We have done several experiments which together indicate that yolk 
proteins are synthesized by the intestine, transported from the 
intestine into the pseudocoelom, and taken up by the gonad to reach 
the oocytes.  This is the simplest variation yet observed of the 
pattern of yolk protein synthesis typical of both invertebrates and 
vertebrates - where yolk proteins are normally synthesized by an 
endodermal derivative and they are transported to the ovary via the 
Our first bit of evidence is that animals with no gonads (obtained 
by laser ablation of the gonadal precursor cells soon after hatching) 

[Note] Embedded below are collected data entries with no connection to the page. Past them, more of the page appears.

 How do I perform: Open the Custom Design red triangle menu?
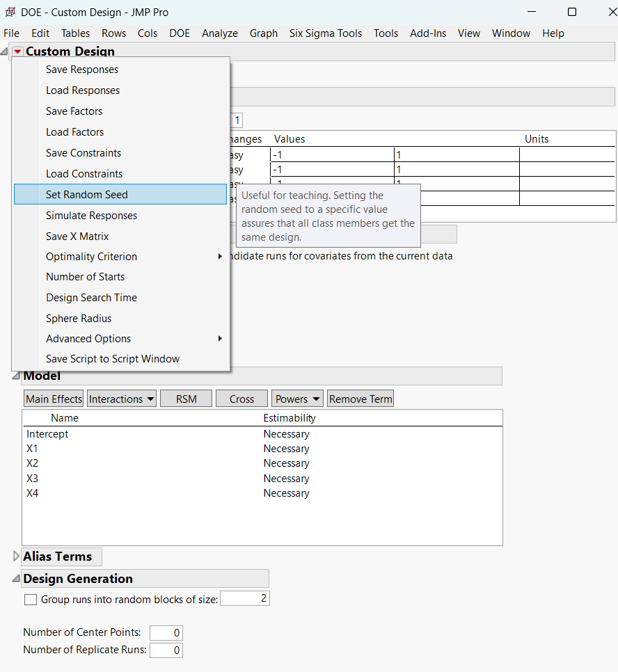point(17,51)
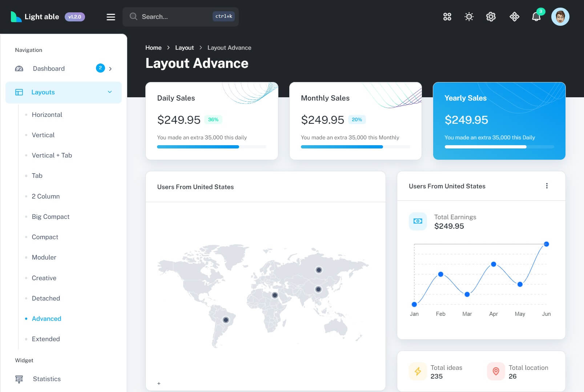
Task: Open notifications bell icon
Action: (536, 17)
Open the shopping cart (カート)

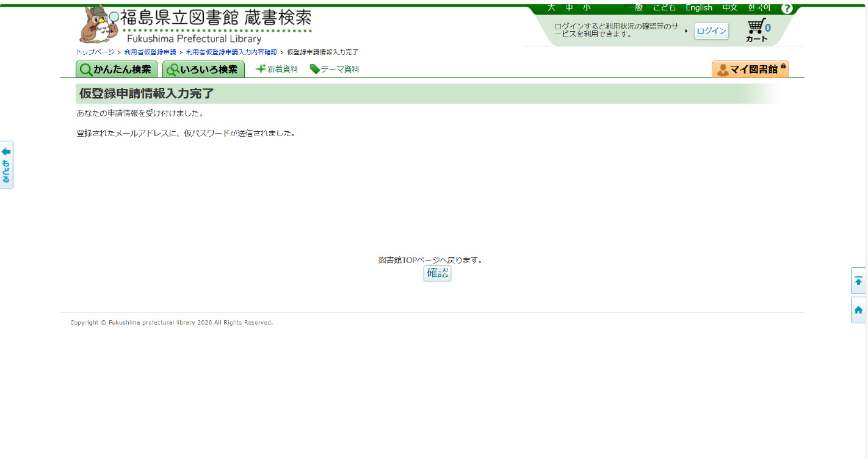(758, 31)
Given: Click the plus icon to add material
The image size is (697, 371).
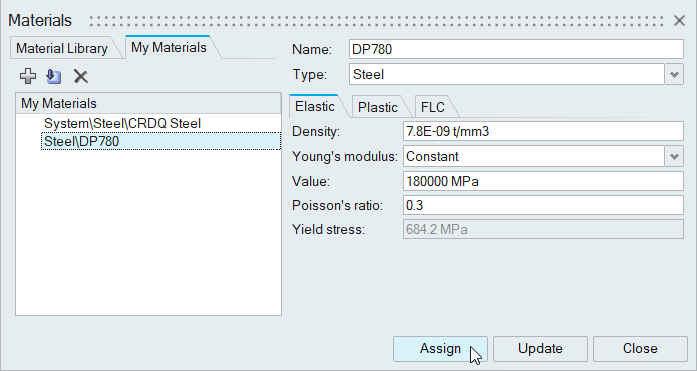Looking at the screenshot, I should (x=28, y=76).
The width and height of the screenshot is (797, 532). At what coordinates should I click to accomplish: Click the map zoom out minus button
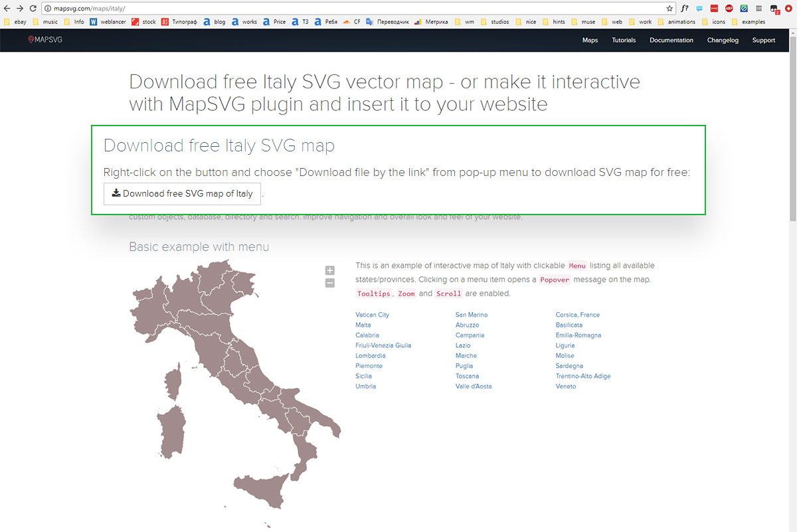click(330, 283)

contain copious quantities of all three yolk proteins (yp170, yp115, 
and yp88, see Sharrock above).  The extragonadal synthesis observed in 
these animals suggested that the gonad is not the primary site of 
synthesis of yolk proteins.  Next, we dissected radioactively labelled 
animals into intestines, gonads, and body walls.  Each tissue exhibits 
a different pattern of bands on SDS gels.  Body walls contain mostly 
actin, myosin, and a series of bands of about 101K which we suspect 
are cuticle proteins.  Gonads contain all three yolk proteins as well 
as certain gonad specific proteins (bands that are missing in 
gonadless animals).  The major band in intestines is one at 170K that 
is probably yp170.  Intestines dissected from laser ablated gonadless 
animals possess bands at 170K, 115K, and 88K, suggesting that this 
tissue is the extragonadal site of yolk protein synthesis.  Finally, 
we incubated dissected intestines and gonads in [35S]-methionine to 
look at synthesis in isolated tissues.  Chan and Gehring's medium (C 
and G, 1971) turns out to be a successful medium for worm organ 
culture.  In such experiments, intestines made abundant 170K protein (
25% of the total protein), but synthesis of 115K and 88K protein was 
variable.  The gonads produce no proteins in organ culture that are 
170K, 115K, or 88K, though gonad specific proteins are made in 
quantity.  Thus, the intestine appears to be the primary site of 
synthesis of all three yolk proteins.  This is the only sign of sexual 
differentiation in the intestine so far detected.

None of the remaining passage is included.